You send me some money and I will send you all you want loo


----------



## Palaswood (Aug 18, 2016)

That's gonna look cool! First time I've seen that in black walnut. usually the sapwood is very clearly demarcated, but I'm from southern California so what the hell do I know about walnut trees lol...


----------



## rocky1 (Aug 18, 2016)

Wood density differ in the colors, as sapwood and heart typically do, or is the density consistent on it??

Definitely gonna make one beautiful bowl!


----------



## Spinartist (Aug 18, 2016)

Maybe daddy walnut waz getting busy with the lady maple next door & you got a cross breed!!

Reactions: Funny 2


----------



## TimR (Aug 18, 2016)

ripjack13 said:


> Its common knowledge that It's not uncommon for common wood to look uncommon, commonly making them uncommon.

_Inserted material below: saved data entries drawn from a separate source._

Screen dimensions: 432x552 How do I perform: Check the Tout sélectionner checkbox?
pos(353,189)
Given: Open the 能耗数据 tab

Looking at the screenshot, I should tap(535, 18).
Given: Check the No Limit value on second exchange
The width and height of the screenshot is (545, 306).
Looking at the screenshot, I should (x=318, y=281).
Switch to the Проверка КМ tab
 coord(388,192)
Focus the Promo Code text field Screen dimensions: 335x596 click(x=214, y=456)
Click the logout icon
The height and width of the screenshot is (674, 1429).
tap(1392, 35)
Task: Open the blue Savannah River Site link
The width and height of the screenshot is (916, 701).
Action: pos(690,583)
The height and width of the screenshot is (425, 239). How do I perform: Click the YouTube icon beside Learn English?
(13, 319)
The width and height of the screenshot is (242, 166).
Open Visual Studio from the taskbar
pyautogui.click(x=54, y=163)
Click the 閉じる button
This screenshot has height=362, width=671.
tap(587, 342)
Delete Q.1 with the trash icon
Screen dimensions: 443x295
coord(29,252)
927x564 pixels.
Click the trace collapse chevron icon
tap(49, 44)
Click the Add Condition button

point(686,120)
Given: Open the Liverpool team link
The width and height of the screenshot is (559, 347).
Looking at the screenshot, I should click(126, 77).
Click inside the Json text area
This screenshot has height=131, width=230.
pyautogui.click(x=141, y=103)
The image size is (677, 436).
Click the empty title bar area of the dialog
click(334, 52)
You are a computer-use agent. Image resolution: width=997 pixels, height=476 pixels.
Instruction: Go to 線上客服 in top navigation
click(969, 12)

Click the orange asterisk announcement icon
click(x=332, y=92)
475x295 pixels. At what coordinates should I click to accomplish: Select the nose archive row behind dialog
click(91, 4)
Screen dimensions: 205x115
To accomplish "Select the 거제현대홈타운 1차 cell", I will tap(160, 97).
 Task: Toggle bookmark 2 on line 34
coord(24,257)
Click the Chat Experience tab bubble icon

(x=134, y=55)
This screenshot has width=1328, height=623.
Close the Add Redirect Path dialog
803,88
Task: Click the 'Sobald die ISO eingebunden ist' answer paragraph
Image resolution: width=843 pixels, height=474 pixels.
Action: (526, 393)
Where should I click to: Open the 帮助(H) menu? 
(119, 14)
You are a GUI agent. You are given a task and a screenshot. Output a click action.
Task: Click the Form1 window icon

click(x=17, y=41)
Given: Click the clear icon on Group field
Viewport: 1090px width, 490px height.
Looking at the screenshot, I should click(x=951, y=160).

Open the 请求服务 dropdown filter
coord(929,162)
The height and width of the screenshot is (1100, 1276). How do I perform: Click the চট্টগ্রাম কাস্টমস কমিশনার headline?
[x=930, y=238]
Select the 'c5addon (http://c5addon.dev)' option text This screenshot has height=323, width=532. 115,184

That right there is common sense!

Reactions: Like 1


----------



## Spinartist (Aug 18, 2016)

Was the tree dead or alive when cut down?? If it was standing dead for a while it may have affected the wood.


----------



## Mallardman (Aug 19, 2016)

It was alive as far as I know. It did lay in a pile for about 6 months before I got it


Spinartist said:


> Was the tree dead or alive when cut down?? If it was standing dead for a while it may have affected the wood.


----------



## Mallardman (Aug 19, 2016)

rocky1 said:


> Wood density differ in the colors, as sapwood and heart typically do, or is the density consistent on it??
> 
> Definitely gonna make one beautiful bowl!


It's pretty consistent.

Reactions: Like 1


----------



## Spinartist (Aug 19, 2016)

You discovered a new species then. You get to name it!! How's Golden Walnut or Okee's Walnutee...


----------